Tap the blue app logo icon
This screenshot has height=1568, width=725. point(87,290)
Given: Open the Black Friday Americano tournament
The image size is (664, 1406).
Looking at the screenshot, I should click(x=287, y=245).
============================================================
PROBLEM STATEMENT> Reproduce the material above line for line without any changes.

ANSWER TO THIS PROBLEM>
Tap the blue app logo icon
This screenshot has height=1568, width=725. point(87,290)
Given: Open the Black Friday Americano tournament
The image size is (664, 1406).
Looking at the screenshot, I should click(x=287, y=245).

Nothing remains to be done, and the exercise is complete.